@ Limone
in welchem Land wird Astra Zeneca noch verimpft? kann sein, das der Stoff die Nebenwirkungen hat
kann sein, das der Stoff falsch gelagert, gespritzt was auch immer wurde
@ Limone
in welchem Land wird Astra Zeneca noch verimpft? kann sein, das der Stoff die Nebenwirkungen hat
kann sein, das der Stoff falsch gelagert, gespritzt was auch immer wurde
Stimmt.
Schweden ist sehr vorsichtig, was die Nebenwirkungen von Impfstoffen angeht, seit 2009 etliche Narkolepsie-Fälle nach Impfungen gegen Schweinegrippe aufgetreten sind. Es wird interessant, was die Folkhälsomyndigheten (zentrale Gesundheitsbehörde) heute in der Pressekonferenz dazu verlautbart. Am Dienstag und Donnerstag sind immer - sehr informative - Pressekonferenzen, die auch im Fernsehen übertragen werden und im Internet auf svt.se gestreamt werden können. Erfreulicherweise ganz ohne Politiker, sondern nur mit Experten der Behörden, die ganz detailliert informieren. Das würde ich mir für Österreich auch wünschen. Was sollen uns denn ein Jus-Studienabbrecher und ein Lehrer über komplexe medizinische Zusammenhänge sagen können?

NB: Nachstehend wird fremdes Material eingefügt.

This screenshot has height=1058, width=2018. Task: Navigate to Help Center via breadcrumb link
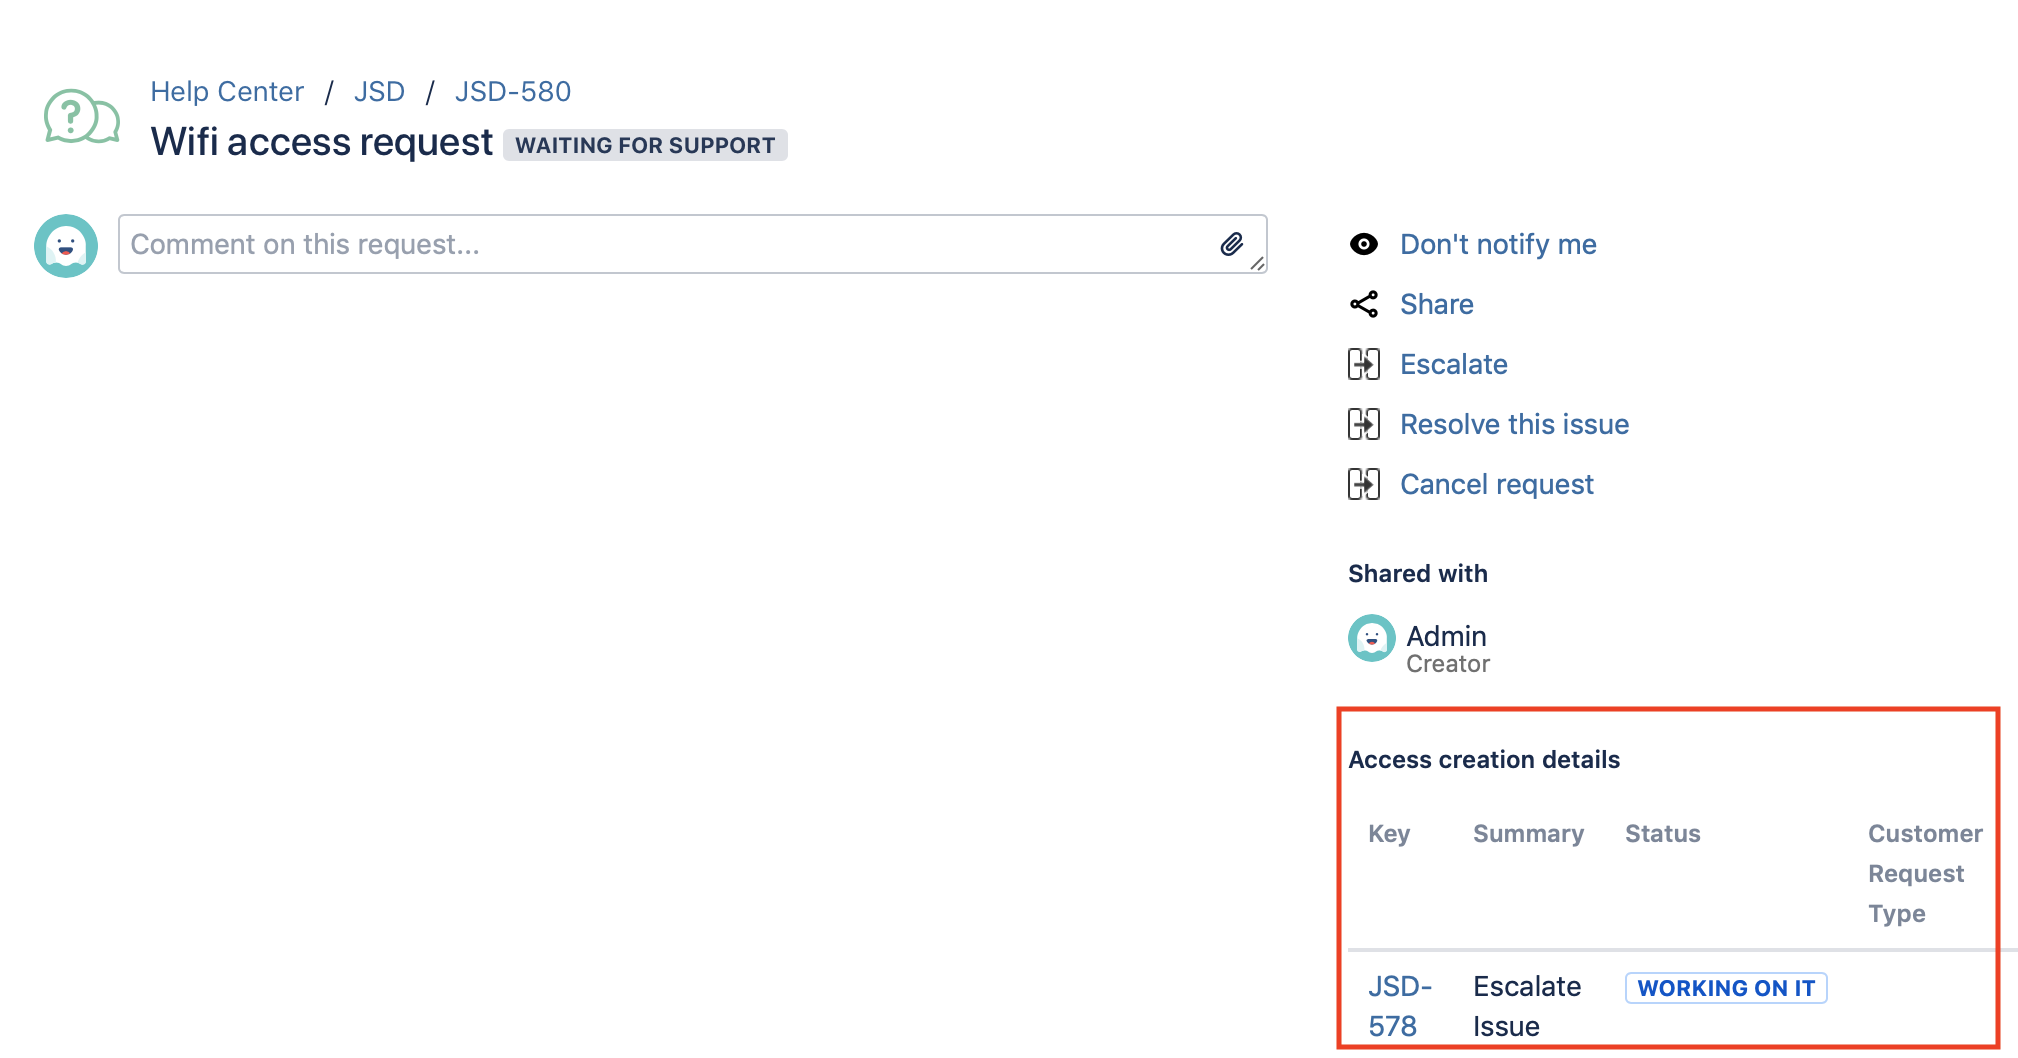point(227,91)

Zu alpenkoch: Großbritannien impft noch Astra Zeneca, berichtet von weitaus weniger Nebenwirkungen. Ein Bekannter von uns hat die erste Dosis schon hinter sich, ganz problemlos.

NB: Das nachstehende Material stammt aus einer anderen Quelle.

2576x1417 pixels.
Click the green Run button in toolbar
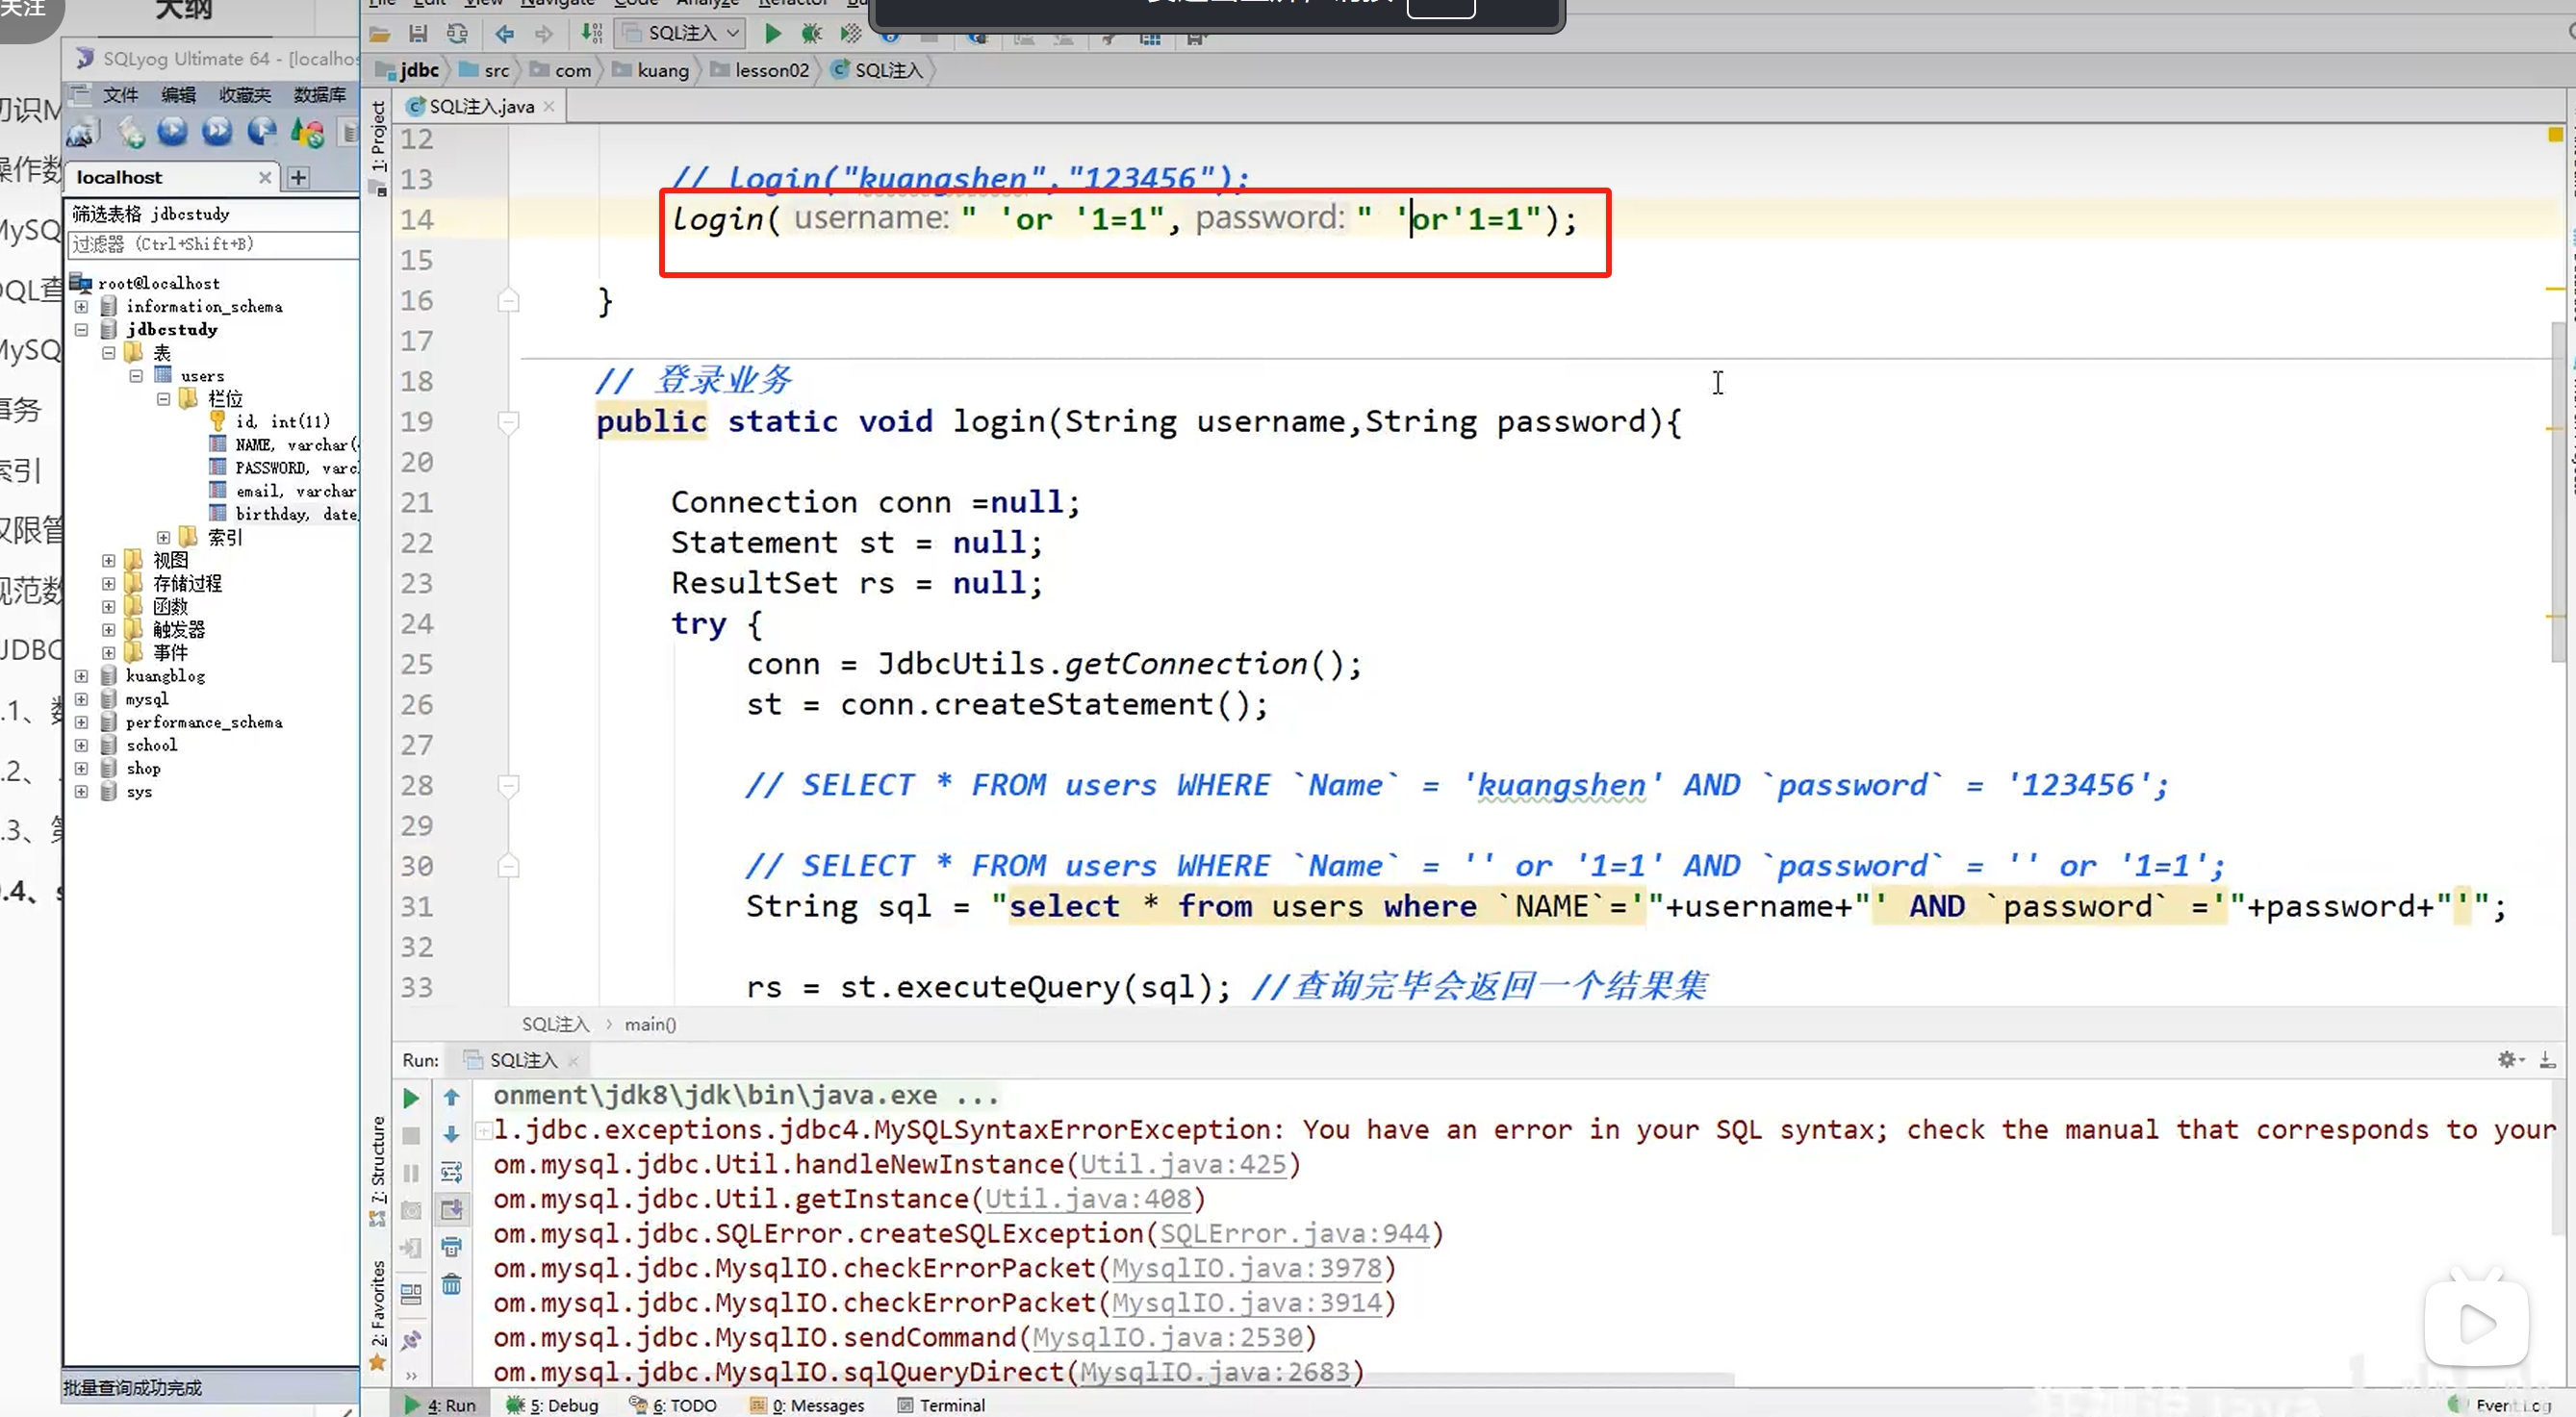point(772,34)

Wird in Österreich den schon mit Astra Zeneca geimpft? Ich finde auch da muss man auf jeden Fall nochmals genau prüfen.
In zwei schwedischen Provinzen hatten je 100 von 400 Geimpften derart heftige Nebenwirkungen, dass sie sich krankschreiben ließen. Das führte zu Personalmangel in Spitälern.
Wegen überraschend häufig auftretender Nebenwirkungen haben zwei schwedische Provinzen akut einen Stopp für die Verabreichung des Covid-19-Impfstoffes des britisch-schwedischen Pharmakonzerns AstraZeneca ausgerufen. Weitere Provinzen erwägen ähnliche Maßnahmen, berichtete der öffentlich-rechtliche schwedische Fernsehsender Sveriges Television (SVT).

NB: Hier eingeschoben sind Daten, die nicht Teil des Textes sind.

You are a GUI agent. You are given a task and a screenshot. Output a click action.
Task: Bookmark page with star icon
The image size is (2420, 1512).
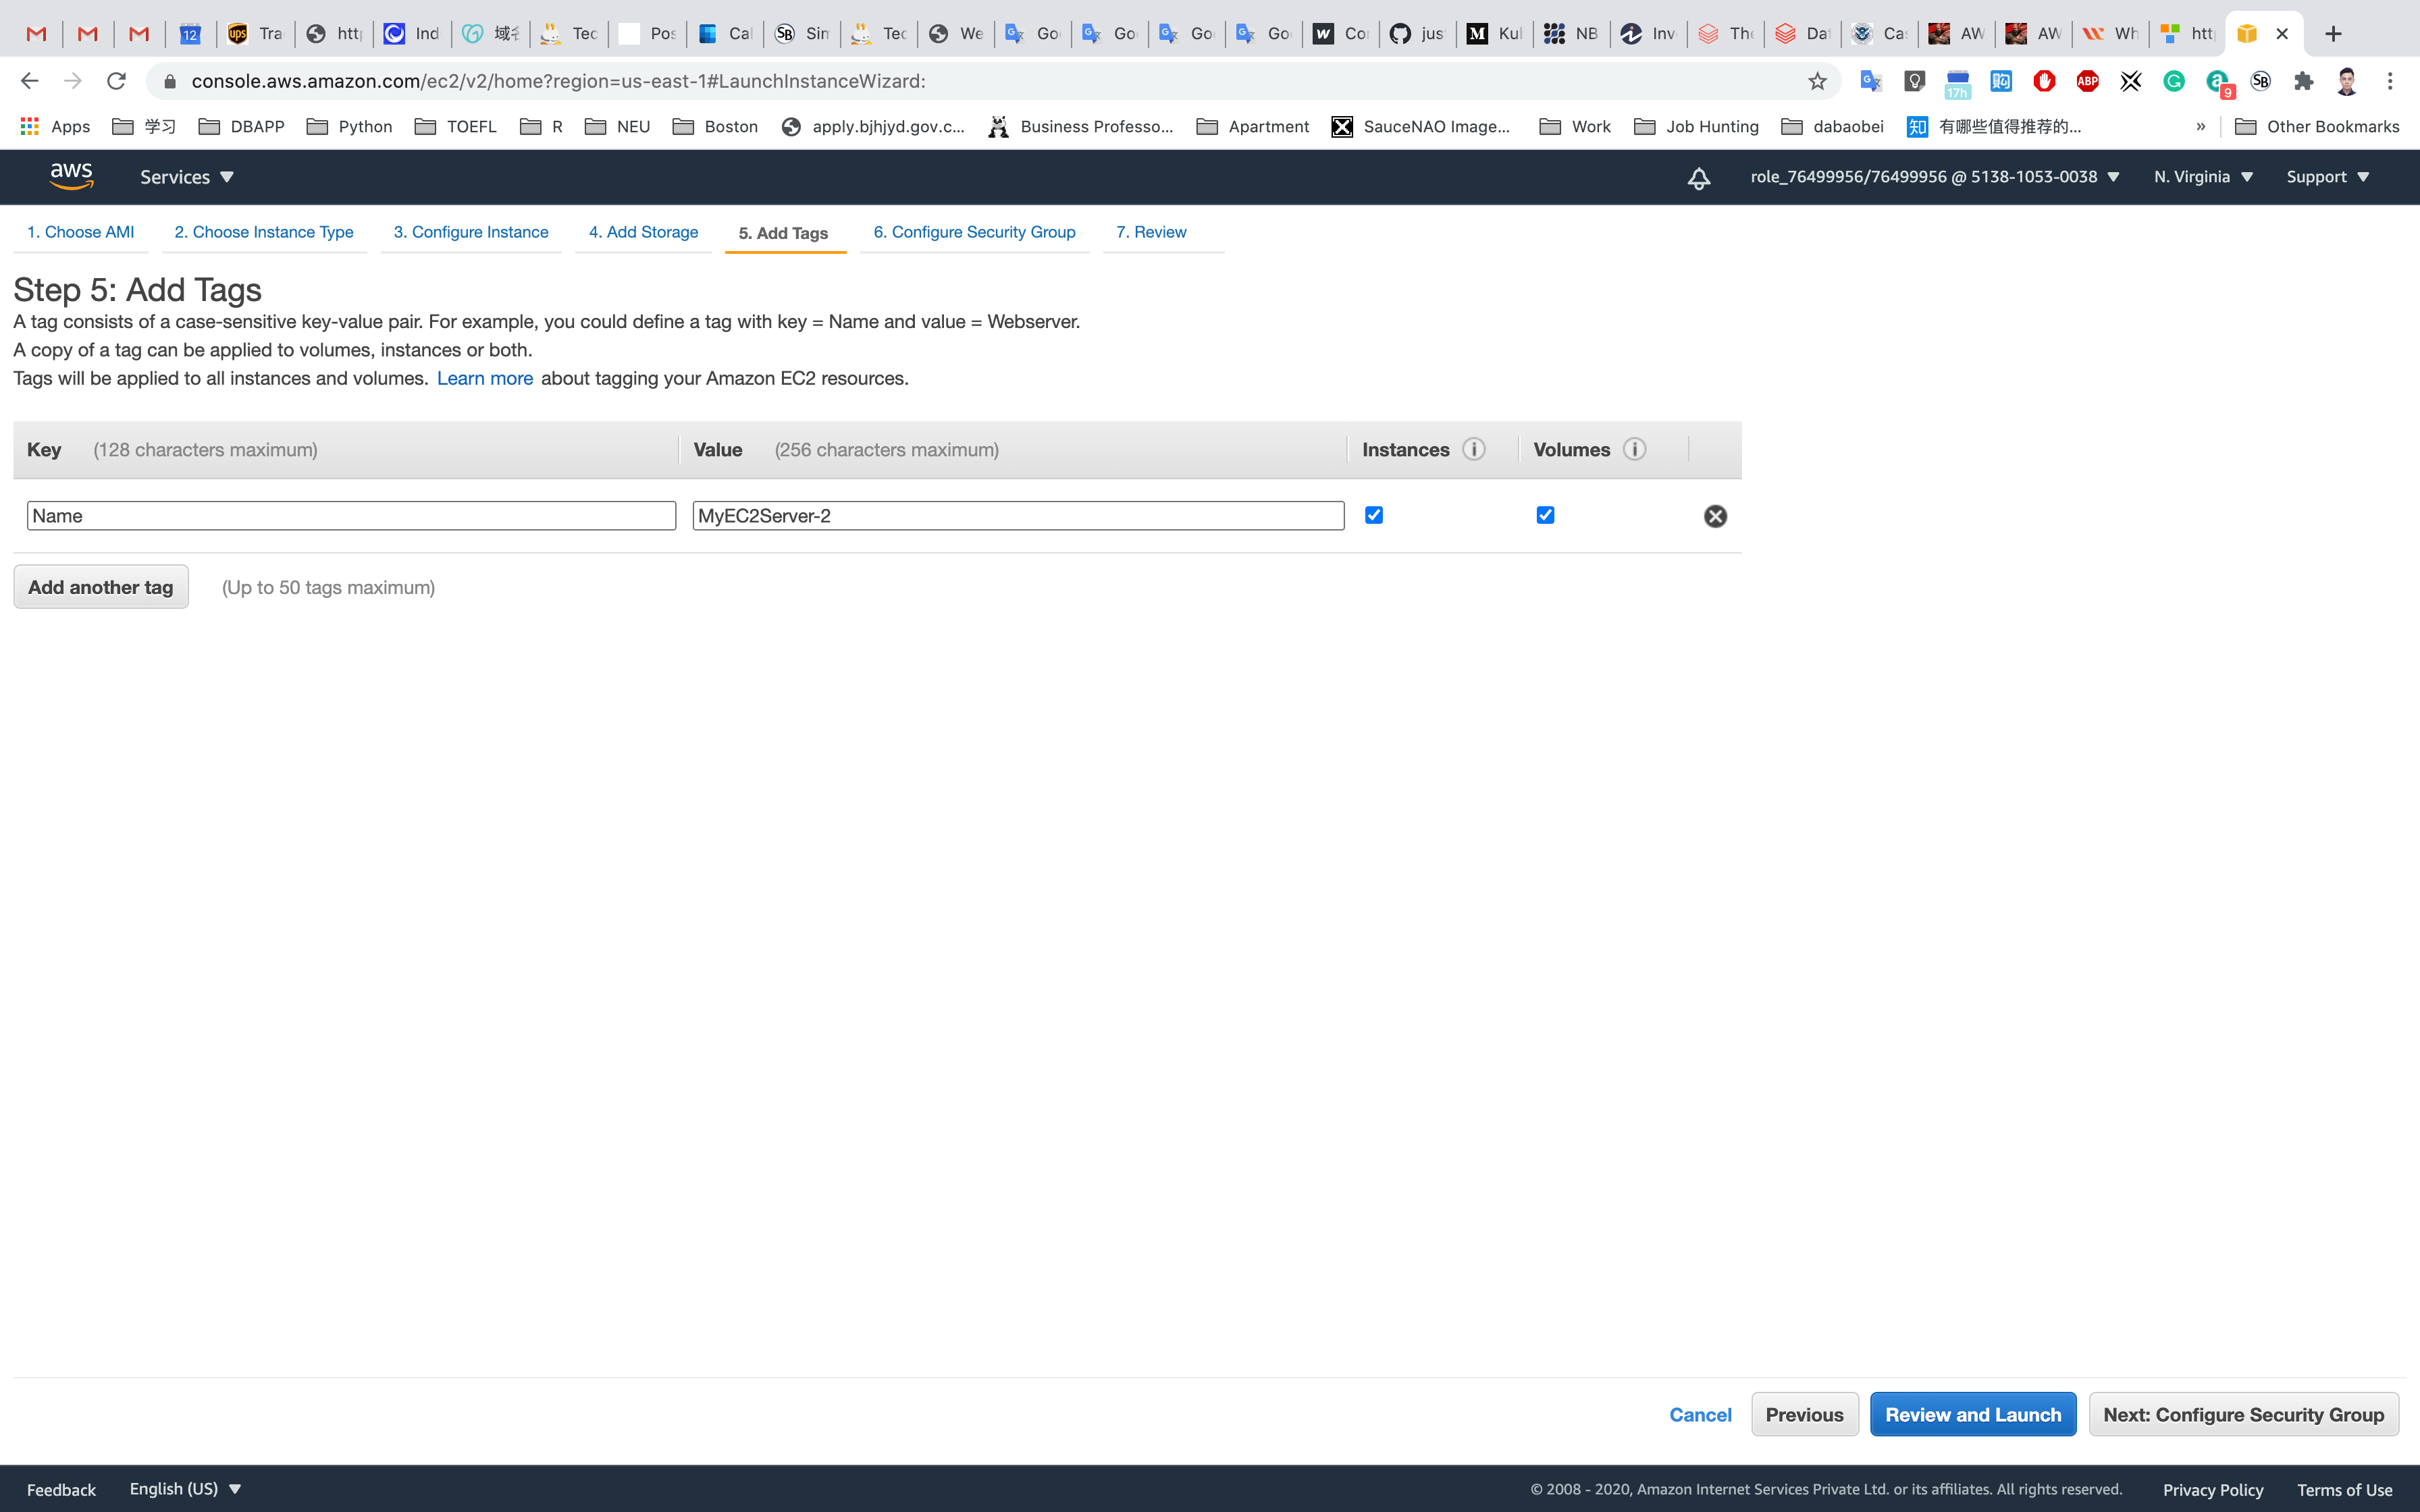[1817, 81]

Die Provinz Gävleborg stoppte die Impfstoffvergabe, nachdem von 400 geimpften Pflegekräften rund 100 so deutliche Krankheitssymptome aufgewiesen hatten, dass sie nicht zur Arbeit konnten: Schüttelfrost, Schmerzen und Fieber meldeten die Angestellten.
Im schwedischen Sörmland spielte sich dasselbe ab. Das Personal zweier Krankenhäuser war dort bei der Covid-Impfung an der Reihe. Doch von den 400 am gleichen Tag geimpften Mitarbeitern erlitten auch um die 100 Personen derartige Nebenwirkungen, sodass viele am Folgetag der Impfung krankgeschrieben werden mussten. Zeitweise gab es deshalb akuten Personalmangel an den Krankenhäusern.
Das gehört auf jeden Fall untersucht, ob noch in anderen Länder auch solche Nebenwirkungen in großem Ausmaß aufgetreten sind, bevor weitere Personen geimpft werden.